» **Extract provided**:
#####
DUNEDIN — They hear it all the time. A stranger approaches to say, I watched you grow up in the photos from your mother's dental chair. How's Florida State? She's so proud of you.
Debbie O'Shea talked about, and to, her four children every day. She routinely called each of them during her lunch hour. Then she called them again after work. They never had to tell her how they were feeling. She knew by their voices right away. "My heart is your heart," she told them.
Today is their first Mother's Day without her. They're still waiting for her to walk in the door, to find her swimming laps in the pool. Two days ago, the O'Shea children, now adult orphans, buried the mother they called the heart of the family.
The loss is so deep, so familiar. It was the second life-changing family tragedy in a year. Last May their father, Jim, died at age 67 of kidney disease.
They remember their mom as a loving woman who taught them about personal sacrifice. The one who came home from work and put braces on her aching arms.
"She'd work until she was 100 years old, 12 hours a day to make ends meet for us," said her oldest son Robert, 24.
Mrs. O'Shea, a dental hygienist, died May 3 after complications during a scuba diving trip in South Florida. She was born in Rhode Island and was days shy of her 54th birthday. Authorities in Palm Beach County say determining a cause of death could take 30 to 90 days.
Mother's Day has forever changed for Mykal, 21, a nursing student, her "peanut" and "mini-me"; Rob, a law student; Joe, 22, a Rhodes Scholar who graduated in April; and Jesse, 18, pre-med, whom she would hold and still call her baby. All are Florida State University Seminoles.
Jesse usually bought a turkey tray, a fancy spatula or some other obscure Mother's Day gift she ended up loving. Mykal gave clothes to the mom who always took her shopping but didn't buy anything for herself.
They call her cooking oh-my-God good. Every weekend, they woke up to the smell of poached eggs, bacon and hash browns. When Jesse came home from college, there was a meal waiting of twice-baked potatoes and filet mignon with marsala sauce — his favorite. She picked from their plates but rarely made one for herself.
Last year when her husband was ill and in the hospital, she came home to cook dinner for Jesse before going back to the hospital to spend the night. She did that for 66 nights.
She met Jim O'Shea when he came in for a dental cleaning. His blue eyes stared up at her while she worked. Two weeks later, he booked another cleaning. They were married in 1982. She was 28, he was 43. He had two children from a previous marriage, Christopher Cash O'Shea and Deborah O'Shea Lindbergh.
She made sure she learned to text message. She took pictures with her camera phone and sent photos of the new patio furniture. Before a law exam, at 7:15 a.m. April 23, she sent a text message to Rob:
"You can do it! Good luck, Rob! Dad is with you & God always, my son!"
#####
» **Data for analysis**:
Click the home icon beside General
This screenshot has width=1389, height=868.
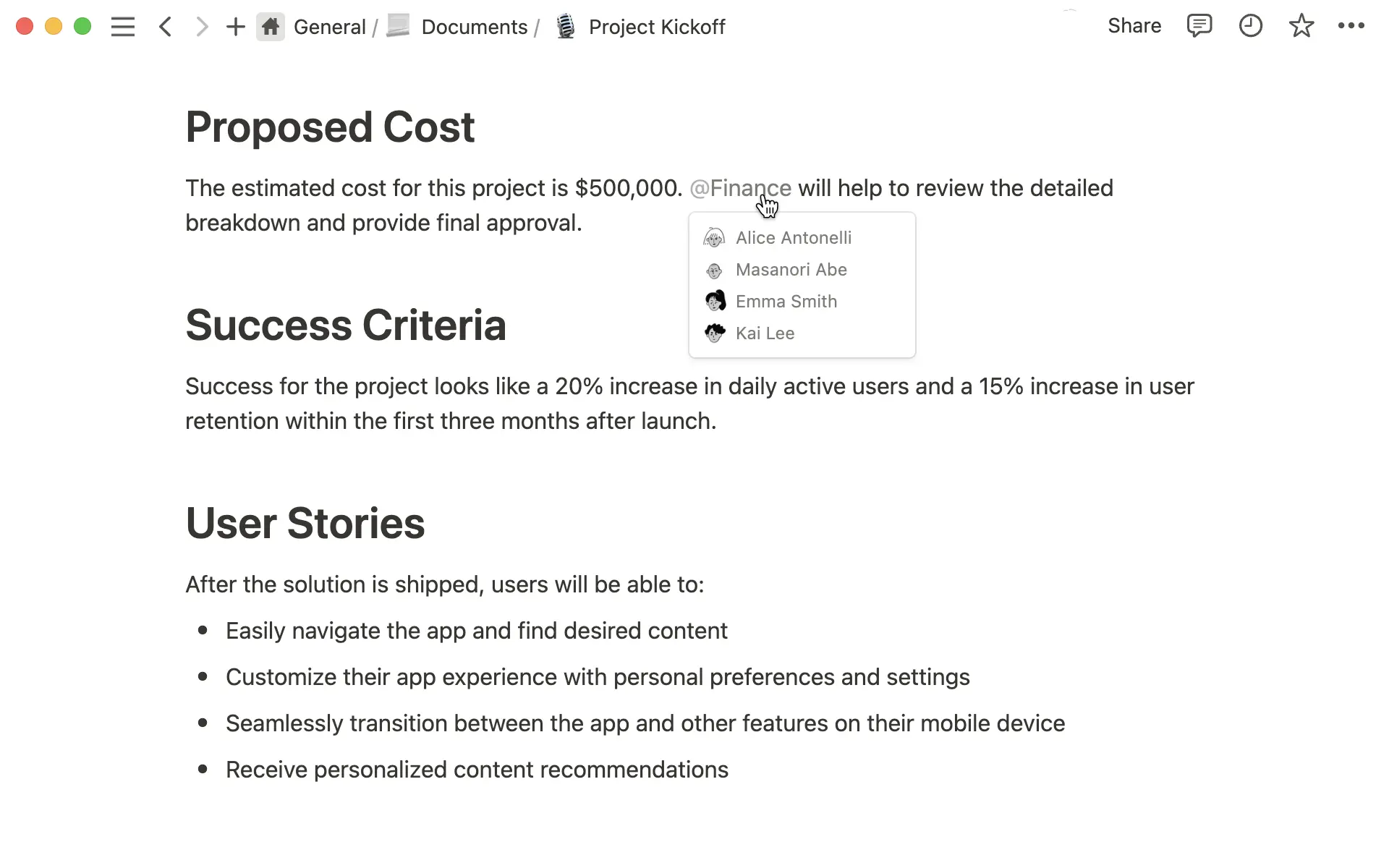coord(270,27)
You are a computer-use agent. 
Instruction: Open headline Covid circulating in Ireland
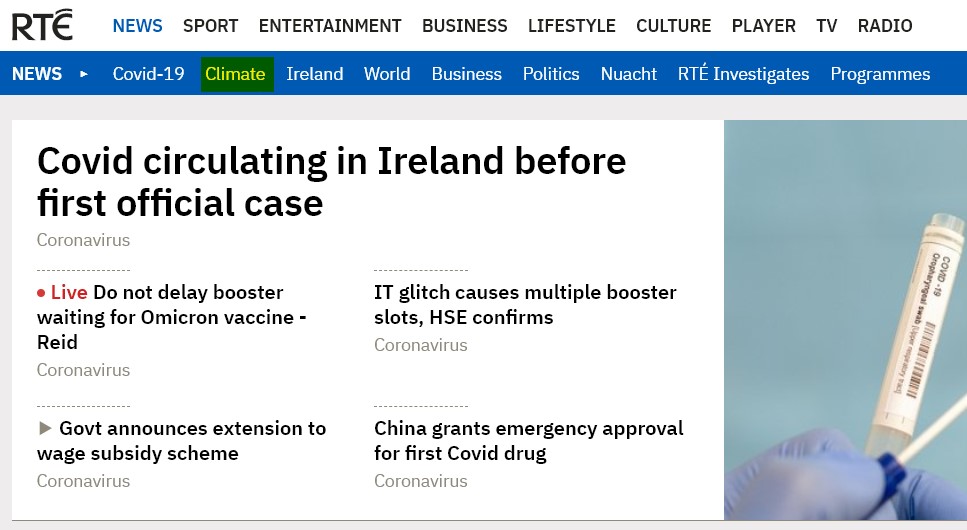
#####
» **List of tasks**:
1 - Reproduce the passage of the article about Debbie O'Shea that opens with the words containing "The loss is" and closes with "son Robert, 24.".
2 - In the article about Debbie O'Shea, the sentence beginning "Mother's Day has forever changed" names her children. List them as given there.
3 - According to the article about Debbie O'Shea, on how many nights did she come home from the hospital to cook dinner for Jesse?
None of the records are needed here.

» **Written answers**:
1 -
The loss is so deep, so familiar. It was the second life-changing family tragedy in a year. Last May their father, Jim, died at age 67 of kidney disease.
They remember their mom as a loving woman who taught them about personal sacrifice. The one who came home from work and put braces on her aching arms.
"She'd work until she was 100 years old, 12 hours a day to make ends meet for us," said her oldest son Robert, 24.

2 - Mykal, Rob, Joe, Jesse

3 - She did it for 66 nights.